§ **Assignment**:
What lines of the listing below contain the word "Task"? Copy each of them out.

§ **Information given**:
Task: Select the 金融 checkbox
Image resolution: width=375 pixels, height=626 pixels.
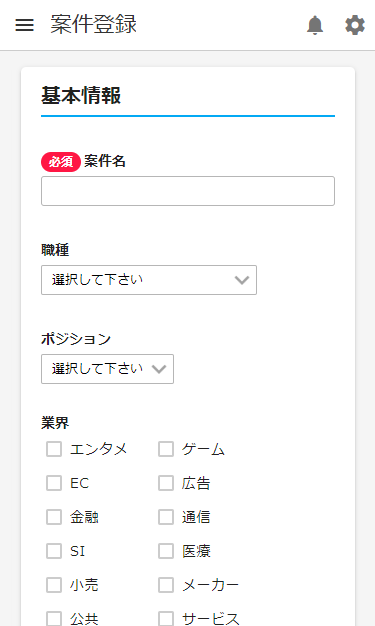Action: pos(54,517)
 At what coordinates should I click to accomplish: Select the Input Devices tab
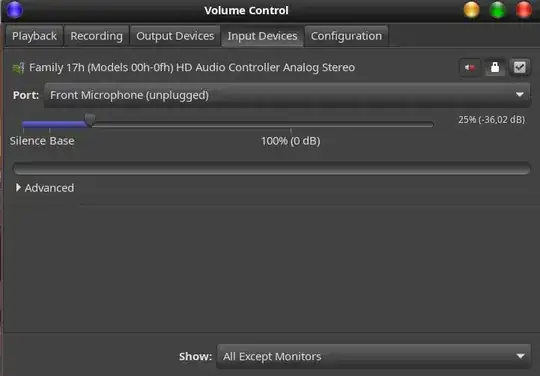pyautogui.click(x=262, y=36)
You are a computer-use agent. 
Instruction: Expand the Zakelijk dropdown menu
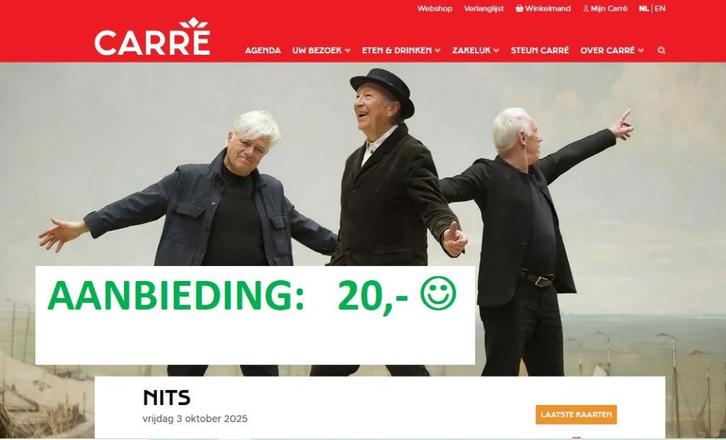pos(476,50)
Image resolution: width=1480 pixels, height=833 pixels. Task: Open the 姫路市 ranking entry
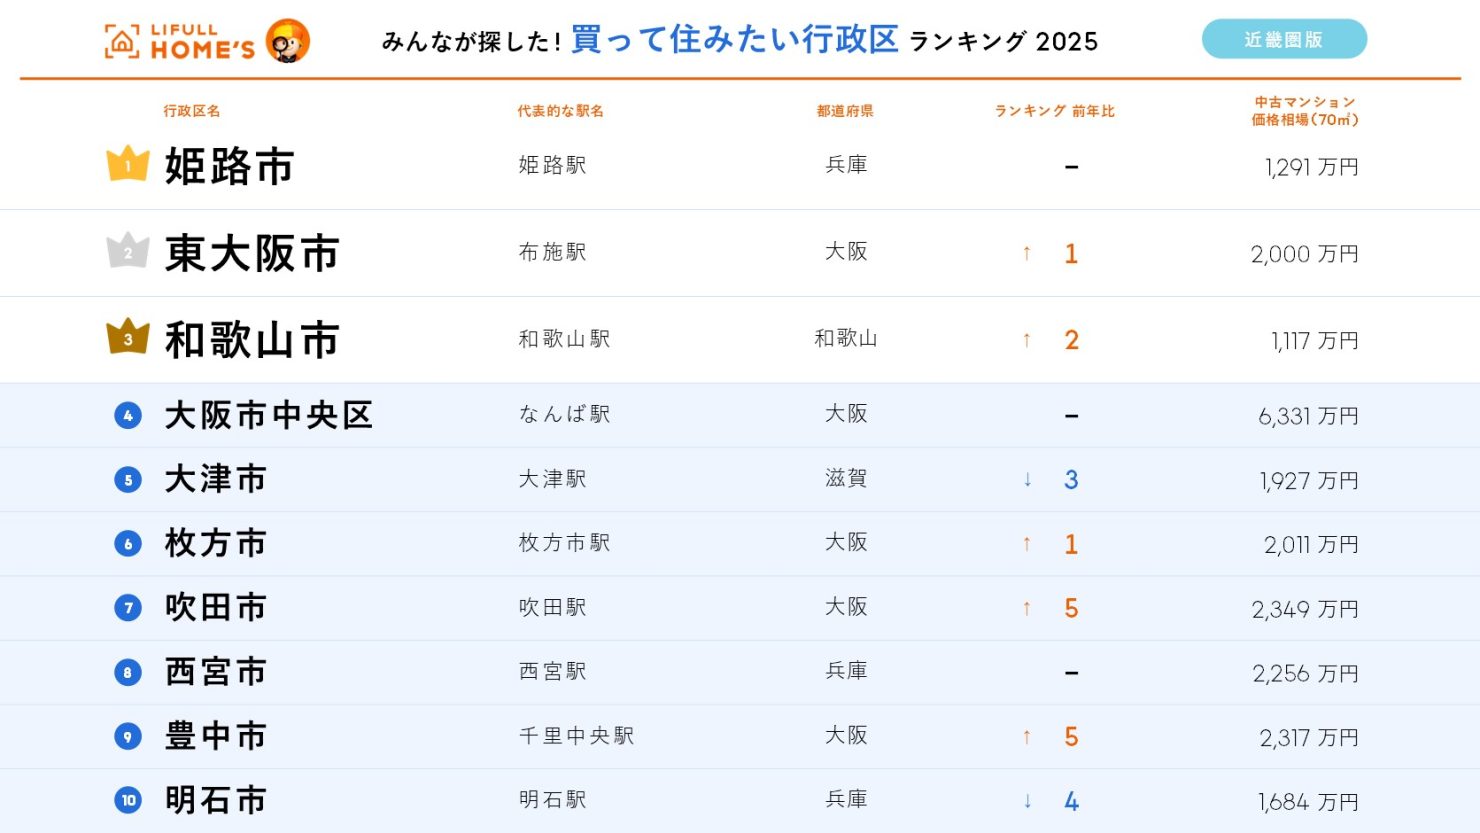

§ **Answer space**:
Task: Select the 金融 checkbox
Image resolution: width=1480 pixels, height=833 pixels. Task: Open the 姫路市 ranking entry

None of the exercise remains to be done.